**Required action**
Please copy the passage below on caudal epidural block word for word, keeping every citation and punctuation mark.

**Passage to read**
We preferred caudal epidural in lieu of lumbar epidural because caudal block does not routinely result in sympathetic blockade of lower extremities and does not cause hypotension to the degree witnessed with lumbar epidural blockade (Saint-maurice et al. 1993; Hadric 2007). Caudal epidural block results in sensory and motor block of lower lumbar and sacral root (L5-S5) whereas lumbar epidural block causes blockage of the thoracolumbar sympathetic outflow (T10-L2) (Saint-maurice et al. 1993) which are responsible for maintaining hemodynamics status (Hadric 2007). Thus, caudal anesthesia provides maximal hemodynamic stability, profound perioperative analgesia, and early recovery of motor blockade (Hadric 2007).
Vergheese et al. (2018) in their research article concluded that caudal block in the adult does not disturb sympathetic outflow and thus does not cause hypotension; also, intravenous fluid loading and/or vasopressors are not warranted as for spinal and lumbar epidural block.
Wong et al. (2004) found that the caudal block produces minimal hemodynamic changes with moderate rapid onset of surgical anesthesia and early recovery of motor blockade along with short-term need for postoperative monitoring or care. Thus, caudal epidural block offers an effective, safe, and reliable option in anesthesia for ambulatory patients.

**Extracted records**
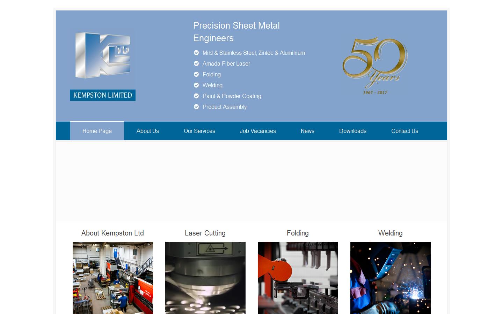Click the Kempston Limited company logo

[x=102, y=65]
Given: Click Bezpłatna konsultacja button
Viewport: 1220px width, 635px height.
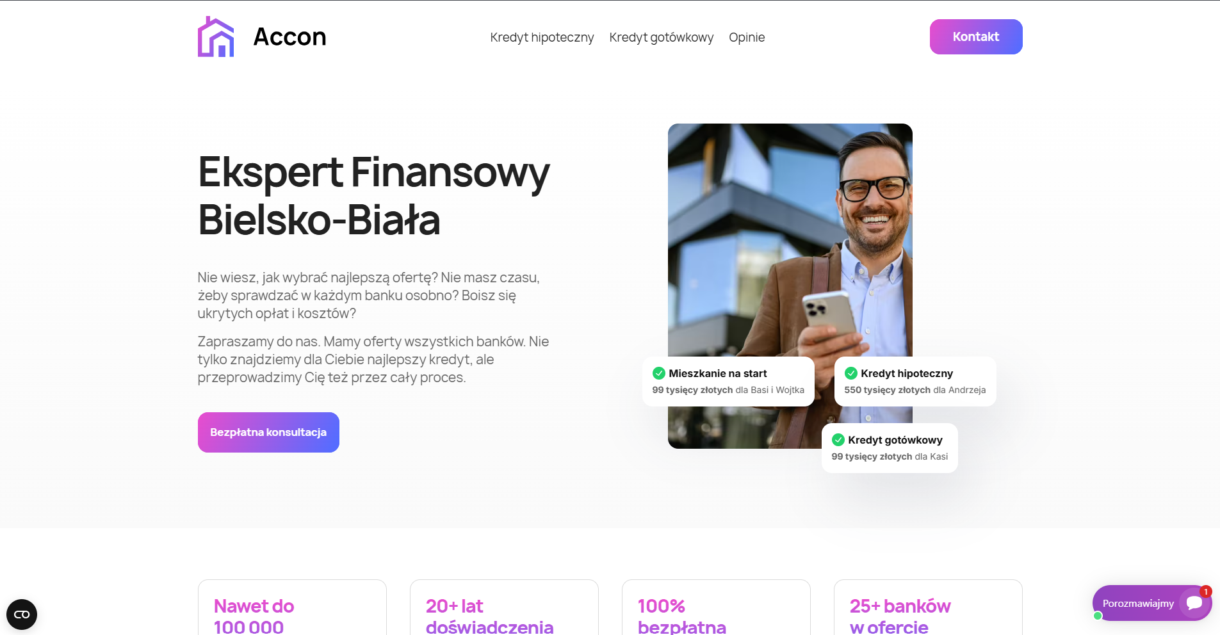Looking at the screenshot, I should pos(268,432).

**Result for this task**
We preferred caudal epidural in lieu of lumbar epidural because caudal block does not routinely result in sympathetic blockade of lower extremities and does not cause hypotension to the degree witnessed with lumbar epidural blockade (Saint-maurice et al. 1993; Hadric 2007). Caudal epidural block results in sensory and motor block of lower lumbar and sacral root (L5-S5) whereas lumbar epidural block causes blockage of the thoracolumbar sympathetic outflow (T10-L2) (Saint-maurice et al. 1993) which are responsible for maintaining hemodynamics status (Hadric 2007). Thus, caudal anesthesia provides maximal hemodynamic stability, profound perioperative analgesia, and early recovery of motor blockade (Hadric 2007).
Vergheese et al. (2018) in their research article concluded that caudal block in the adult does not disturb sympathetic outflow and thus does not cause hypotension; also, intravenous fluid loading and/or vasopressors are not warranted as for spinal and lumbar epidural block.
Wong et al. (2004) found that the caudal block produces minimal hemodynamic changes with moderate rapid onset of surgical anesthesia and early recovery of motor blockade along with short-term need for postoperative monitoring or care. Thus, caudal epidural block offers an effective, safe, and reliable option in anesthesia for ambulatory patients.